◆ Data supplied:
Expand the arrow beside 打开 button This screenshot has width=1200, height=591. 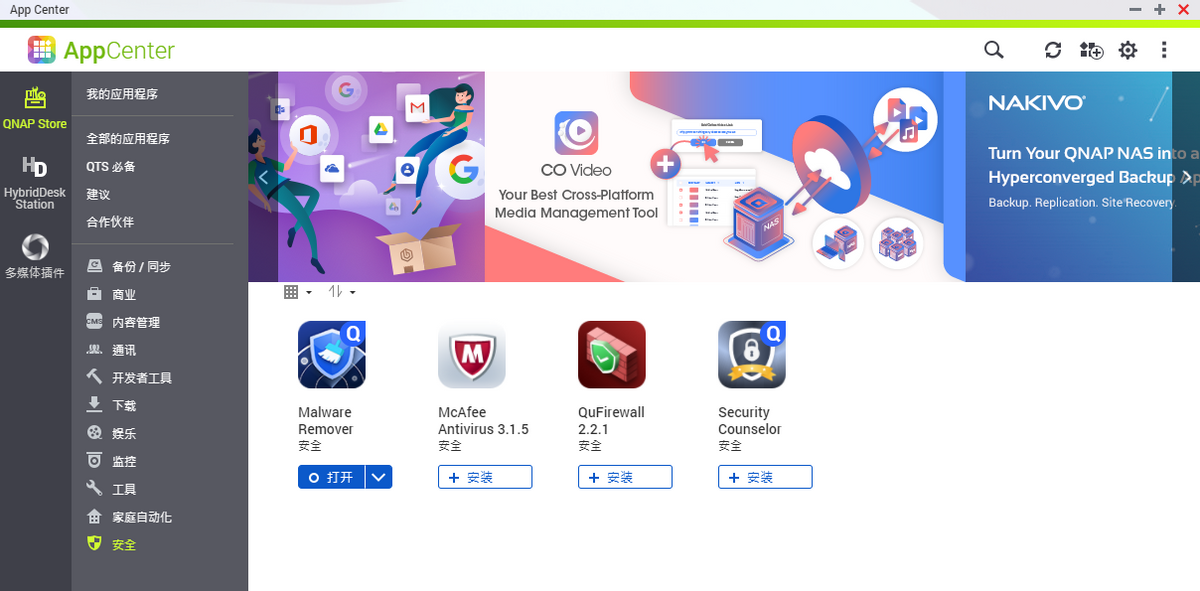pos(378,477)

...

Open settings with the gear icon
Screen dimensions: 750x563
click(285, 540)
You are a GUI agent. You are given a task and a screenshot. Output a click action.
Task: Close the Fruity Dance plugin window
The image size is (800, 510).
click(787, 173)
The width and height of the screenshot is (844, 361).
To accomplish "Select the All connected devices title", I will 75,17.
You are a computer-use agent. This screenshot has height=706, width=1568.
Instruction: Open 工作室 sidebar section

---

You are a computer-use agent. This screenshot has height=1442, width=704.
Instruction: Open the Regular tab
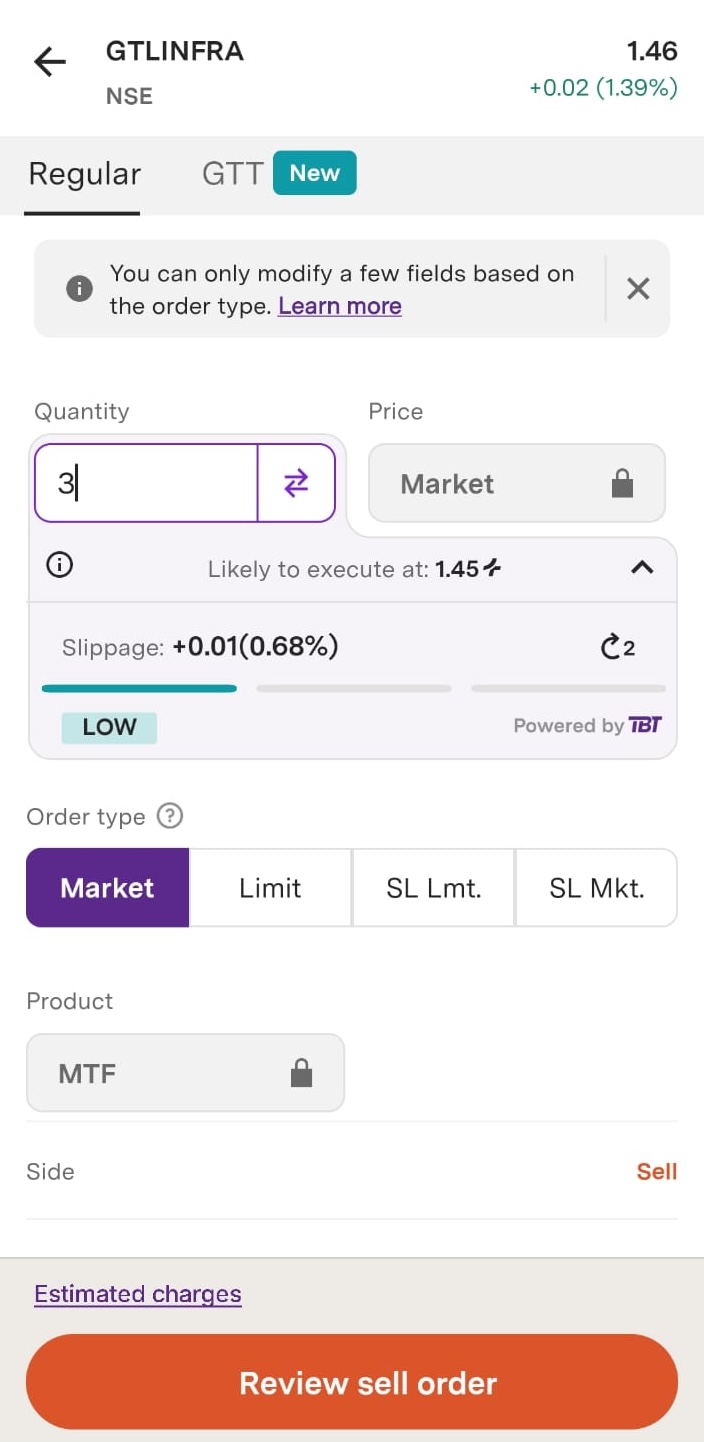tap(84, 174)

◆ Task objective: Reprint exactly the lines above that start at the one with "Task: Close the Fruity Dance plugin window" and end at the one with "Instruction: Open 工作室 sidebar section", keeping both and adding none.

◆ Solution for this exercise:
Task: Close the Fruity Dance plugin window
The image size is (800, 510).
click(787, 173)
The width and height of the screenshot is (844, 361).
To accomplish "Select the All connected devices title", I will 75,17.
You are a computer-use agent. This screenshot has height=706, width=1568.
Instruction: Open 工作室 sidebar section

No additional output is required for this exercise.